AIM OF THE EXERCISE
Please write out the line containing "Tap the yellow" and each line after it through the end of the data, exactly, and nothing else.

(Stored records)
Start of Block

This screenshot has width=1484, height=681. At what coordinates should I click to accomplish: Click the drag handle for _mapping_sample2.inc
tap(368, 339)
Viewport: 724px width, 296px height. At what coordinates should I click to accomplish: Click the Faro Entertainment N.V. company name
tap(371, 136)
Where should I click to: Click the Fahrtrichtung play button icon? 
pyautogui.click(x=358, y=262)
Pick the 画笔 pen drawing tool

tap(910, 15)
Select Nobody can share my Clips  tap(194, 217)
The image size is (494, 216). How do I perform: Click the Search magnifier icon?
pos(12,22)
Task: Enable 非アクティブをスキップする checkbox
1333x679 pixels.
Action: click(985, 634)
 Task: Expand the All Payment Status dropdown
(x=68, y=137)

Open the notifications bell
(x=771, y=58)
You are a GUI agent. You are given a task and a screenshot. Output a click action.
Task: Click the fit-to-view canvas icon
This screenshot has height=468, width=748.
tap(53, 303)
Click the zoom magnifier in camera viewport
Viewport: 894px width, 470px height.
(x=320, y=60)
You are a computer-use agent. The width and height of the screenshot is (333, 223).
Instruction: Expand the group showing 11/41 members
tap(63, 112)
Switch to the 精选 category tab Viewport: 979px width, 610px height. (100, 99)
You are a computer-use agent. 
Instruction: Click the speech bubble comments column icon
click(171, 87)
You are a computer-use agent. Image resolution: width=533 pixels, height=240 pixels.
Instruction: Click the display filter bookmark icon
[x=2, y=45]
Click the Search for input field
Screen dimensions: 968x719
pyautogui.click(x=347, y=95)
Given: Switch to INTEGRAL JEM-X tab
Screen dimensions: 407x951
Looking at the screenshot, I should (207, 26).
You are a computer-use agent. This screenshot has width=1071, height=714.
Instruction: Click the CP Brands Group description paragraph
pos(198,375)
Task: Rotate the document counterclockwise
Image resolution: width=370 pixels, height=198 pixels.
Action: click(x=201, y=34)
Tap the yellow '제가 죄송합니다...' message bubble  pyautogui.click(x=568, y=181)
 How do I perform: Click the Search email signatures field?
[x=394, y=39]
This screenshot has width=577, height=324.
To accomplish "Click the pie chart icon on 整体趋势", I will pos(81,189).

End of Block

EXERCISE OUTPUT
Tap the yellow '제가 죄송합니다...' message bubble  pyautogui.click(x=568, y=181)
 How do I perform: Click the Search email signatures field?
[x=394, y=39]
This screenshot has width=577, height=324.
To accomplish "Click the pie chart icon on 整体趋势", I will pos(81,189).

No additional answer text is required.